The University of New Mexico Lobos men’s basketball team is having a great season under the leadership of new head coach Craig Neal. The talent and drive of this year’s team was certainly on display in its victory last weekend against the then-No. 6 ranked San Diego State Aztecs.

The celebration of an impressive Lobo win before a loud crowd of more than 15,000 fans was marred, however, by unsportsmanlike pushing by players during the traditional post-game handshake line. The players were quickly separated before anything worse could develop, but that was followed by a couple of Lobos fans tossing a water bottle and a cup of water at Aztecs players. An Aztecs player also threw a towel into the stands.

Neal, who helped point out one of the fans accused of throwing something, quickly and firmly criticized the reaction, saying, “We don’t do that here.”

So far, so good.

But when it came to addressing the pushing incident in the handshake line, he apparently let the excitement of winning a hard-fought game get the best of him. Or at least that’s giving him the benefit of the doubt.

“Handshake lines aren’t good,” Neal said. “I still don’t understand them. When two competitive teams go to war — they’re not nice.
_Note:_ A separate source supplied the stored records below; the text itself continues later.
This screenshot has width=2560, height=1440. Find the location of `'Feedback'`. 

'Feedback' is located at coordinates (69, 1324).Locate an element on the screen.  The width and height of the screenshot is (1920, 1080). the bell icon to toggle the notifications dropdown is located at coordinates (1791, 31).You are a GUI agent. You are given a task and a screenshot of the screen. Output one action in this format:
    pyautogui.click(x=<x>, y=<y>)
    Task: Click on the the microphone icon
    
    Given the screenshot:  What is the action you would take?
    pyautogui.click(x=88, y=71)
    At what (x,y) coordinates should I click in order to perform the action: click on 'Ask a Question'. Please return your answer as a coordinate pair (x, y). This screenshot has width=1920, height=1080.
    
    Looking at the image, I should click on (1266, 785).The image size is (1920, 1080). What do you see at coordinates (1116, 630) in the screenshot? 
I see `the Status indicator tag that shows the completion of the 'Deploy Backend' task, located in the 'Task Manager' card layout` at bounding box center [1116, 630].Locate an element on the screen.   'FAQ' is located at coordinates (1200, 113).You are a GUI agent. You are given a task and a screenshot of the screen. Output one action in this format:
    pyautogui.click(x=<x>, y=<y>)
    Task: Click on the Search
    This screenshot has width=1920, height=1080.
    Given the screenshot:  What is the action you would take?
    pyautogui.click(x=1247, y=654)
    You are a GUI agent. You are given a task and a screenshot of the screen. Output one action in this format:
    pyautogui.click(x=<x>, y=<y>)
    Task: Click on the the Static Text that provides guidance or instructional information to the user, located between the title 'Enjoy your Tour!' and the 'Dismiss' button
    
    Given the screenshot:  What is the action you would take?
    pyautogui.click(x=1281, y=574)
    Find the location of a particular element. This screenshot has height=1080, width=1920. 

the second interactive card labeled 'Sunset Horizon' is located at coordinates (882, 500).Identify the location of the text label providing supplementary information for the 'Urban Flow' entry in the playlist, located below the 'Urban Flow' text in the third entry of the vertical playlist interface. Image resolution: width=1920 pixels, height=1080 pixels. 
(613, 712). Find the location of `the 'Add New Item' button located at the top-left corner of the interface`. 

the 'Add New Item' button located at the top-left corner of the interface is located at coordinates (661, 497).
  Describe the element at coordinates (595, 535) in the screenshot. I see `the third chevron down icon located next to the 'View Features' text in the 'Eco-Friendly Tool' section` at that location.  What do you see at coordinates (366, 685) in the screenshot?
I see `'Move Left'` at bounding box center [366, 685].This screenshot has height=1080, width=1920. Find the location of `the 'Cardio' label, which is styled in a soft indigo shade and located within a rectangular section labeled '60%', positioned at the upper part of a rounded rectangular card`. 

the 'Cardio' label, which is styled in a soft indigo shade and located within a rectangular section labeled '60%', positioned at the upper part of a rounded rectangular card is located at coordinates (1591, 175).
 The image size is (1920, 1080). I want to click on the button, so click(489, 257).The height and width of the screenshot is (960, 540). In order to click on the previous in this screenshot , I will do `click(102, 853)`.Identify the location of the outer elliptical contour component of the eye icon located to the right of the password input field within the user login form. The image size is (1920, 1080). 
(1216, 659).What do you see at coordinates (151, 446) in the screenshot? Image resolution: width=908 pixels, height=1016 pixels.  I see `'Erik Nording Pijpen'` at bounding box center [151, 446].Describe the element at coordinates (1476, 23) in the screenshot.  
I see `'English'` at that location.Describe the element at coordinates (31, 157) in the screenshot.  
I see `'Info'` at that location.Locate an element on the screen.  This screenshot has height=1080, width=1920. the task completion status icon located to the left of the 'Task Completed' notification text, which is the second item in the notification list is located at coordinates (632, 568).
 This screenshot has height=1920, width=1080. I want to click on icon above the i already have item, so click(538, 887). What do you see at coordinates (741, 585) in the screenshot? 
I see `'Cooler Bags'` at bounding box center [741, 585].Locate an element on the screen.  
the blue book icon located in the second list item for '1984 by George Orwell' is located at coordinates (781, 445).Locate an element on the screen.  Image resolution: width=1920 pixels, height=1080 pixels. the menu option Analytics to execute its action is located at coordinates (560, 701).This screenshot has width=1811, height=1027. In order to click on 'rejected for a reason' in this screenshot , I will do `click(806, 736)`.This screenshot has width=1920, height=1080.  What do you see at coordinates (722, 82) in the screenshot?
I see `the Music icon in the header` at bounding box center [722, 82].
I don’t know what happened, but I was just trying to get my team out of there.”

First, handshake lines are a good tradition. It’s an exercise in sportsmanship that is embedded in our culture from Little League to the NCAA. Win or lose, they give opposing players and coaches the chance to face each other respectfully after a tough competition.

Second, and more importantly, the handshake ritual reinforces the idea that what just finished was, after all, just a game.

It definitely was not “war.” The many military veterans who experienced combat in Vietnam, Afghanistan and Iraq and who were in the Pit crowd that night would likely agree.

It’s a tradition that’s good for the players and keeps things in perspective. After all, despite mega salaries for coaches and millions of dollars of TV revenue for big-time college athletic programs, it really is just a game.